* _ACTIVITY_:
Whatever lines the data contains, output all of them unchanged.

* _Stored records_:
::::
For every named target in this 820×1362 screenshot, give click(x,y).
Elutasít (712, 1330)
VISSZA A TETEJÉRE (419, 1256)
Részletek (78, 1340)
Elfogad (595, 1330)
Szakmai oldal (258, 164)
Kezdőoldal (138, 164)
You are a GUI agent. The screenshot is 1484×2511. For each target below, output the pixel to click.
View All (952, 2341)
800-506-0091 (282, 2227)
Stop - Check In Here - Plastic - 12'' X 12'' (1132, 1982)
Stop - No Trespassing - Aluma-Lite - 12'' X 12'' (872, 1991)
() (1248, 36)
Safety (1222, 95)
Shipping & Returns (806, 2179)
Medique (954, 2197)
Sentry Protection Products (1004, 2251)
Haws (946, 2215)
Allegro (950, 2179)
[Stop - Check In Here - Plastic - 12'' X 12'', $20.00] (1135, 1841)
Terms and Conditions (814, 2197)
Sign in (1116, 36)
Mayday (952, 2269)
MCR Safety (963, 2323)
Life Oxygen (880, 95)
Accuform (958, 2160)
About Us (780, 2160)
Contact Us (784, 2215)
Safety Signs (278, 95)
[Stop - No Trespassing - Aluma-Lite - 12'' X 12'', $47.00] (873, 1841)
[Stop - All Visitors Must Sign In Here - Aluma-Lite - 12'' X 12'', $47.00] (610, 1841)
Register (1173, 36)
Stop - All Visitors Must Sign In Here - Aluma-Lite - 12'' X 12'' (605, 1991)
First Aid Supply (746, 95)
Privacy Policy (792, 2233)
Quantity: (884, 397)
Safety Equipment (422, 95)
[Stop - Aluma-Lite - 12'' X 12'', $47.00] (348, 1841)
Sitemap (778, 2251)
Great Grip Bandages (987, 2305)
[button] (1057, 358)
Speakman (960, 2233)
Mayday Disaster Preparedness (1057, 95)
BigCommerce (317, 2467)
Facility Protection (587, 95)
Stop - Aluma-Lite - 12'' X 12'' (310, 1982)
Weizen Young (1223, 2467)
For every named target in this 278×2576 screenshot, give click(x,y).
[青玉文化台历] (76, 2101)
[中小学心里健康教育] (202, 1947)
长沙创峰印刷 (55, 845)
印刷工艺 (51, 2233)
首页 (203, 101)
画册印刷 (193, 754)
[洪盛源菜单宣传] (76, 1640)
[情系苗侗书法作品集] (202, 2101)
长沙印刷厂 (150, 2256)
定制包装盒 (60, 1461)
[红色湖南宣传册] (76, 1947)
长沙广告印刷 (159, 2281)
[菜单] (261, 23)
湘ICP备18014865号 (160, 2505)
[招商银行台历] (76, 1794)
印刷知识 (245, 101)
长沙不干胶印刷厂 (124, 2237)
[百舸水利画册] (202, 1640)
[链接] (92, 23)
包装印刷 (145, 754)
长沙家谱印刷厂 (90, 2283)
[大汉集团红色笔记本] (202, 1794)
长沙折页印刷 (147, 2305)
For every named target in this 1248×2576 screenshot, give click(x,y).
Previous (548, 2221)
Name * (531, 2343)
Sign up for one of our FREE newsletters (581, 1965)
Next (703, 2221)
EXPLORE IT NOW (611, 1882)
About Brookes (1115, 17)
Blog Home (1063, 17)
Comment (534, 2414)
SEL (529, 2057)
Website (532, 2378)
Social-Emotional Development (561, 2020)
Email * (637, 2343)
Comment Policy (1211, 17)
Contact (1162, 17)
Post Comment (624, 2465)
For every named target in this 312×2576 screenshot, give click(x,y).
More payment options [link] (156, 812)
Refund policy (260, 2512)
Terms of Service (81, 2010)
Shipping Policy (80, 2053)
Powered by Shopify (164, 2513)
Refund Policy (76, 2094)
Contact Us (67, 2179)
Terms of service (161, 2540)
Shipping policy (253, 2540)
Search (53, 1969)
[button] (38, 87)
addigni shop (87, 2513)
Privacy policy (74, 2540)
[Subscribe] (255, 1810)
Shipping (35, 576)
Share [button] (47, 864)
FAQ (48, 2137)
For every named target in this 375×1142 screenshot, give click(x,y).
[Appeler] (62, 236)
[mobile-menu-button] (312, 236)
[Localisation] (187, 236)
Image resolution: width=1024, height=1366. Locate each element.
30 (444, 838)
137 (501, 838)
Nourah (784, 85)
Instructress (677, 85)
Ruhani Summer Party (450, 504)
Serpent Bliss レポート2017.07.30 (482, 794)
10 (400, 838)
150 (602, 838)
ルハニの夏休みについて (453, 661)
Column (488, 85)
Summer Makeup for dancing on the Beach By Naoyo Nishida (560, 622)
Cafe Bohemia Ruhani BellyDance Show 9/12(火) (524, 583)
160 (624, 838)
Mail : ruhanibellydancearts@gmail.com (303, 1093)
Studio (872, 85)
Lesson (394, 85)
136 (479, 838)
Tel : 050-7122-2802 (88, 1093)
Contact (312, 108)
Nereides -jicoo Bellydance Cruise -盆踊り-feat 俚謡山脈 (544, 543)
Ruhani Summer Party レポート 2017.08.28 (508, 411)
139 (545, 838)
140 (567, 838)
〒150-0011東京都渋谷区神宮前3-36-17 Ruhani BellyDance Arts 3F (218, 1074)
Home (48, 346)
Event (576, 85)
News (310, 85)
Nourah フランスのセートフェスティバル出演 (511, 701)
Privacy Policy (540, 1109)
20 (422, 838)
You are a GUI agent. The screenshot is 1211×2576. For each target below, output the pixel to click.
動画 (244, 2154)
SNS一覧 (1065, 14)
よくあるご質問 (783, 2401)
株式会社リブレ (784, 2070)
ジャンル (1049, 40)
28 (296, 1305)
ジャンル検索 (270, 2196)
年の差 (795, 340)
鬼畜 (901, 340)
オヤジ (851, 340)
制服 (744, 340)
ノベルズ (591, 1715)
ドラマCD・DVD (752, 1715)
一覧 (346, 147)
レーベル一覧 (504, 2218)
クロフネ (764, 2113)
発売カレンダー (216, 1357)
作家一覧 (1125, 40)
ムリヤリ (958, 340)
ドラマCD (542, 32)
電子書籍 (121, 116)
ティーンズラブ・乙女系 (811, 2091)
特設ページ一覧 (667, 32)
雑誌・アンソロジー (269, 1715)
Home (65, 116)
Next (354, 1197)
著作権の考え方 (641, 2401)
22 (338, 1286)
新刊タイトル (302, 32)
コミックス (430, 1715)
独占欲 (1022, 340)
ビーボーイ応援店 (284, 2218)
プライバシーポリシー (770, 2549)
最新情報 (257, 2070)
::::
* _SOLUTION FOR THIS TASK_:
For every named target in this 820×1362 screenshot, give click(x,y).
Elutasít (712, 1330)
VISSZA A TETEJÉRE (419, 1256)
Részletek (78, 1340)
Elfogad (595, 1330)
Szakmai oldal (258, 164)
Kezdőoldal (138, 164)
You are a GUI agent. The screenshot is 1484×2511. For each target below, output the pixel to click.
View All (952, 2341)
800-506-0091 (282, 2227)
Stop - Check In Here - Plastic - 12'' X 12'' (1132, 1982)
Stop - No Trespassing - Aluma-Lite - 12'' X 12'' (872, 1991)
() (1248, 36)
Safety (1222, 95)
Shipping & Returns (806, 2179)
Medique (954, 2197)
Sentry Protection Products (1004, 2251)
Haws (946, 2215)
Allegro (950, 2179)
[Stop - Check In Here - Plastic - 12'' X 12'', $20.00] (1135, 1841)
Terms and Conditions (814, 2197)
Sign in (1116, 36)
Mayday (952, 2269)
MCR Safety (963, 2323)
Life Oxygen (880, 95)
Accuform (958, 2160)
About Us (780, 2160)
Contact Us (784, 2215)
Safety Signs (278, 95)
[Stop - No Trespassing - Aluma-Lite - 12'' X 12'', $47.00] (873, 1841)
[Stop - All Visitors Must Sign In Here - Aluma-Lite - 12'' X 12'', $47.00] (610, 1841)
Register (1173, 36)
Stop - All Visitors Must Sign In Here - Aluma-Lite - 12'' X 12'' (605, 1991)
First Aid Supply (746, 95)
Privacy Policy (792, 2233)
Quantity: (884, 397)
Safety Equipment (422, 95)
[Stop - Aluma-Lite - 12'' X 12'', $47.00] (348, 1841)
Sitemap (778, 2251)
Great Grip Bandages (987, 2305)
[button] (1057, 358)
Speakman (960, 2233)
Mayday Disaster Preparedness (1057, 95)
BigCommerce (317, 2467)
Facility Protection (587, 95)
Stop - Aluma-Lite - 12'' X 12'' (310, 1982)
Weizen Young (1223, 2467)
For every named target in this 278×2576 screenshot, give click(x,y).
[青玉文化台历] (76, 2101)
[中小学心里健康教育] (202, 1947)
长沙创峰印刷 (55, 845)
印刷工艺 (51, 2233)
首页 (203, 101)
画册印刷 (193, 754)
[洪盛源菜单宣传] (76, 1640)
[情系苗侗书法作品集] (202, 2101)
长沙印刷厂 (150, 2256)
定制包装盒 (60, 1461)
[红色湖南宣传册] (76, 1947)
长沙广告印刷 (159, 2281)
[菜单] (261, 23)
湘ICP备18014865号 (160, 2505)
[招商银行台历] (76, 1794)
印刷知识 (245, 101)
长沙不干胶印刷厂 (124, 2237)
[百舸水利画册] (202, 1640)
[链接] (92, 23)
包装印刷 (145, 754)
长沙家谱印刷厂 (90, 2283)
[大汉集团红色笔记本] (202, 1794)
长沙折页印刷 (147, 2305)
For every named target in this 1248×2576 screenshot, give click(x,y).
Previous (548, 2221)
Name * (531, 2343)
Sign up for one of our FREE newsletters (581, 1965)
Next (703, 2221)
EXPLORE IT NOW (611, 1882)
About Brookes (1115, 17)
Blog Home (1063, 17)
Comment (534, 2414)
SEL (529, 2057)
Website (532, 2378)
Social-Emotional Development (561, 2020)
Email * (637, 2343)
Comment Policy (1211, 17)
Contact (1162, 17)
Post Comment (624, 2465)
For every named target in this 312×2576 screenshot, give click(x,y).
More payment options [link] (156, 812)
Refund policy (260, 2512)
Terms of Service (81, 2010)
Shipping Policy (80, 2053)
Powered by Shopify (164, 2513)
Refund Policy (76, 2094)
Contact Us (67, 2179)
Terms of service (161, 2540)
Shipping policy (253, 2540)
Search (53, 1969)
[button] (38, 87)
addigni shop (87, 2513)
Privacy policy (74, 2540)
[Subscribe] (255, 1810)
Shipping (35, 576)
Share [button] (47, 864)
FAQ (48, 2137)
For every named target in this 375×1142 screenshot, give click(x,y).
[Appeler] (62, 236)
[mobile-menu-button] (312, 236)
[Localisation] (187, 236)
Image resolution: width=1024, height=1366. Locate each element.
30 (444, 838)
137 (501, 838)
Nourah (784, 85)
Instructress (677, 85)
Ruhani Summer Party (450, 504)
Serpent Bliss レポート2017.07.30 (482, 794)
10 (400, 838)
150 (602, 838)
ルハニの夏休みについて (453, 661)
Column (488, 85)
Summer Makeup for dancing on the Beach By Naoyo Nishida (560, 622)
Cafe Bohemia Ruhani BellyDance Show 9/12(火) (524, 583)
160 (624, 838)
Mail : ruhanibellydancearts@gmail.com (303, 1093)
Studio (872, 85)
Lesson (394, 85)
136 (479, 838)
Tel : 050-7122-2802 (88, 1093)
Contact (312, 108)
Nereides -jicoo Bellydance Cruise -盆踊り-feat 俚謡山脈 (544, 543)
Ruhani Summer Party レポート 2017.08.28 (508, 411)
139 (545, 838)
140 (567, 838)
〒150-0011東京都渋谷区神宮前3-36-17 Ruhani BellyDance Arts 3F (218, 1074)
Home (48, 346)
Event (576, 85)
News (310, 85)
Nourah フランスのセートフェスティバル出演 (511, 701)
Privacy Policy (540, 1109)
20 (422, 838)
You are a GUI agent. The screenshot is 1211×2576. For each target below, output the pixel to click.
動画 (244, 2154)
SNS一覧 (1065, 14)
よくあるご質問 (783, 2401)
株式会社リブレ (784, 2070)
ジャンル (1049, 40)
28 (296, 1305)
ジャンル検索 (270, 2196)
年の差 (795, 340)
鬼畜 (901, 340)
オヤジ (851, 340)
制服 (744, 340)
ノベルズ (591, 1715)
ドラマCD・DVD (752, 1715)
一覧 (346, 147)
レーベル一覧 (504, 2218)
クロフネ (764, 2113)
発売カレンダー (216, 1357)
作家一覧 (1125, 40)
ムリヤリ (958, 340)
ドラマCD (542, 32)
電子書籍 (121, 116)
ティーンズラブ・乙女系 (811, 2091)
特設ページ一覧 (667, 32)
雑誌・アンソロジー (269, 1715)
Home (65, 116)
Next (354, 1197)
著作権の考え方 (641, 2401)
22 (338, 1286)
新刊タイトル (302, 32)
コミックス (430, 1715)
独占欲 (1022, 340)
ビーボーイ応援店 (284, 2218)
プライバシーポリシー (770, 2549)
最新情報 (257, 2070)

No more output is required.